CT (Computed Tomography) imaging is an extremely useful

CT (Computed
Tomography) imaging is an extremely useful diagnostic tool, it comes with
benefits that are well known in diagnosing different type’s diseases and
trauma, however, those benefits aren’t without risks (Pearce el al., 2012). The
risks from radiation that’s associated with computed tomography are quite minor
when it’s compared to the clinical benefits that reliable diagnosis and
treatment can provide (Nickoloff and Alderson, 2001).
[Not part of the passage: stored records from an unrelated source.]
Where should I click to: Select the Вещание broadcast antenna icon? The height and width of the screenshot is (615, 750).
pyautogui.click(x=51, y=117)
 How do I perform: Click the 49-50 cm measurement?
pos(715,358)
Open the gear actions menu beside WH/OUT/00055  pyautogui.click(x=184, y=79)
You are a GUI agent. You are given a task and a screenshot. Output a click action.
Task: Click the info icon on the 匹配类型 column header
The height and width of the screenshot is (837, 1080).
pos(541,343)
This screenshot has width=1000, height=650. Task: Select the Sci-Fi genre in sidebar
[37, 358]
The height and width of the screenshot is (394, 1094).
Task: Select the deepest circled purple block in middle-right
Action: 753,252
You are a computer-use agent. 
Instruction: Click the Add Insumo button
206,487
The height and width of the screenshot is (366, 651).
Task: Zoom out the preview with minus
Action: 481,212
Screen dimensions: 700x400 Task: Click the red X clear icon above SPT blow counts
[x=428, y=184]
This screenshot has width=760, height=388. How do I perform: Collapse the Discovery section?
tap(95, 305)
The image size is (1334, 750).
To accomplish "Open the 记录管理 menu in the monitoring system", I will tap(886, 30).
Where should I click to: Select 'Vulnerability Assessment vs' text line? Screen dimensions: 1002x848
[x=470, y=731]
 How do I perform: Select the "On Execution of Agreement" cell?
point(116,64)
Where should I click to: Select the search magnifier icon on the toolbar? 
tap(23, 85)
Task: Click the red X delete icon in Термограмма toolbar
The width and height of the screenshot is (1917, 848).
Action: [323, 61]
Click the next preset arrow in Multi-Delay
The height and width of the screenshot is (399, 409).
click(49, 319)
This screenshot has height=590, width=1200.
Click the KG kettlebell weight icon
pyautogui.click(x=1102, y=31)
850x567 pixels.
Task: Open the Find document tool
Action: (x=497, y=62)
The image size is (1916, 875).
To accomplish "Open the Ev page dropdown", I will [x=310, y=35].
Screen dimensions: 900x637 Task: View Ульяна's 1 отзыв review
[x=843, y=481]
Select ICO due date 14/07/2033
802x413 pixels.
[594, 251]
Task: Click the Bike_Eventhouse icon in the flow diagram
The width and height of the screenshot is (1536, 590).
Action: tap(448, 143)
Nevertheless, unnecessary
radiation exposure to patients throughout medical procedures should always be
avoided. This is especially concerning for paediatric patients, who are usually
more sensitive to radiation and have more years remaining of life for cancer to
start developing compared to adults (Nickoloff and Alderson, 2001). This essay
will discuss the biological effects and health risks towards ionising
radiation. Additionally, the interaction process that’s associated with
ionising radiation. The factors that affect radiosensitivity of tissues within
the human body will also be discussed. Evidence suggests that children are more
radiosensitive, compared to adults and vulnerable to the potential cancer risks
that exist within ionising radiation associated with CT. Research into
epidemiology studies and theories will be evaluated, in order to support this

There are two
different types of electromagnetic radiation: ionising and non- ionising (Reisz
et al., 2014). Non- ionising radiation refers to the insufficient energy to
remove an electron from the shells of the atom. This includes radio waves,
microwaves and visible light. The radiation from CT scans uses ionising
radiation called x-rays. This form of ionising radiation has similar properties
to gamma rays, however of a lower energy. X-rays are an electromagnetic wave
that travels in a straight line, they also have a short wavelength, meaning
they’ll have a higher frequency and higher energy level (Reisz et al., 2014).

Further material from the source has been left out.